- EXCERPTED RECORDS -
=======

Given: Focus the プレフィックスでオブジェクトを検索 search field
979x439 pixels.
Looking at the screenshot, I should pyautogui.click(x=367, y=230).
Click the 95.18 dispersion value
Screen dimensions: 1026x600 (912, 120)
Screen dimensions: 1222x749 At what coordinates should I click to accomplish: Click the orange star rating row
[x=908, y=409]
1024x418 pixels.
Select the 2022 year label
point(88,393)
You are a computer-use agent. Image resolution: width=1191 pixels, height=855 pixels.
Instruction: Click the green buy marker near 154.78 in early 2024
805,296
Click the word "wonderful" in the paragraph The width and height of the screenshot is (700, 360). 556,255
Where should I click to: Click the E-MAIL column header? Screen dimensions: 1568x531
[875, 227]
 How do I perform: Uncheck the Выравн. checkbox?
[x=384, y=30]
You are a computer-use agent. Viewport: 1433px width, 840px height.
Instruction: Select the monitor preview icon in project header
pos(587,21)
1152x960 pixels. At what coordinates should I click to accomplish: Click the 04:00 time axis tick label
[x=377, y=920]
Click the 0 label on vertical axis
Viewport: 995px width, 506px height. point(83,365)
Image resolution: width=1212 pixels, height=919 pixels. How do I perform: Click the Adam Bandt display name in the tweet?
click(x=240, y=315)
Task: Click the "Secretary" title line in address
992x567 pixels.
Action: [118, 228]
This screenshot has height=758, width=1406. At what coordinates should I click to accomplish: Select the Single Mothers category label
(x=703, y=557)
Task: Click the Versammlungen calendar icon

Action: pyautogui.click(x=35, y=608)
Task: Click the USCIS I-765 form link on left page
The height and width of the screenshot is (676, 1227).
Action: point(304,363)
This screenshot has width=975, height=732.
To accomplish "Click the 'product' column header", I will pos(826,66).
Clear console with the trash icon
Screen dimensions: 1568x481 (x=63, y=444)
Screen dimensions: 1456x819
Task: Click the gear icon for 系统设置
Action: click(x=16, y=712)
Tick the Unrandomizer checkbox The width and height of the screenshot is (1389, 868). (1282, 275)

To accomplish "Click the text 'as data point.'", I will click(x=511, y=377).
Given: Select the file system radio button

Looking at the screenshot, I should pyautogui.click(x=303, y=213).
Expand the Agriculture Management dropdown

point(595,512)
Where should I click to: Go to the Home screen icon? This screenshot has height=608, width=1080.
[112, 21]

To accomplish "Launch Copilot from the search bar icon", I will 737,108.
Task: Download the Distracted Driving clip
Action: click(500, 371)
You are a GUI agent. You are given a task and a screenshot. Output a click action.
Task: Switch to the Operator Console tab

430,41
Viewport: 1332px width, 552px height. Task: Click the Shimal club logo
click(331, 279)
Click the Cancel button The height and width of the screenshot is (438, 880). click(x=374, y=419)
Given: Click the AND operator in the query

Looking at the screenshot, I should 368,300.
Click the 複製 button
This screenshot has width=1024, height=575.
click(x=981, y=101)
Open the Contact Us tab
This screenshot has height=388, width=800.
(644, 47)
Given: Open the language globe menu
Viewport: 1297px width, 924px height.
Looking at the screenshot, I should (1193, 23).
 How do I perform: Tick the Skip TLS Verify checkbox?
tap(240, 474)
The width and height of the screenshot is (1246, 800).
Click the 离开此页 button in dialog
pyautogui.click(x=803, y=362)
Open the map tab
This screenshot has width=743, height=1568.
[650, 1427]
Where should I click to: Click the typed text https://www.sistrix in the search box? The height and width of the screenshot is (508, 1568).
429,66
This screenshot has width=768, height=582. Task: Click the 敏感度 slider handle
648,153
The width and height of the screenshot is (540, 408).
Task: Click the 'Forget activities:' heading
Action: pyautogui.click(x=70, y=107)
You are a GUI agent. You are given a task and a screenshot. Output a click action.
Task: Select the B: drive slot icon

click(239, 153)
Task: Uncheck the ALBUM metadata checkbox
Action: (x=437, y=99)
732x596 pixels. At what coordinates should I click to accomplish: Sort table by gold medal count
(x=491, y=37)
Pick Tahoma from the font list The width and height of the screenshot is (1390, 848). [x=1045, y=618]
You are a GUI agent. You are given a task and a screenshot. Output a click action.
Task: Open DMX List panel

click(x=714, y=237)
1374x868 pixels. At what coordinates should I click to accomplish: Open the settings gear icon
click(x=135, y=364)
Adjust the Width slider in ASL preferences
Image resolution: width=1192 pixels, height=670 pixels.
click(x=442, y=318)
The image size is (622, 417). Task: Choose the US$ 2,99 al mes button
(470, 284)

=======

- ASSIGNED TASK -
Give the number of lines in the entries above that contain the string "computer", and nothing more.

- SOLUTION -
2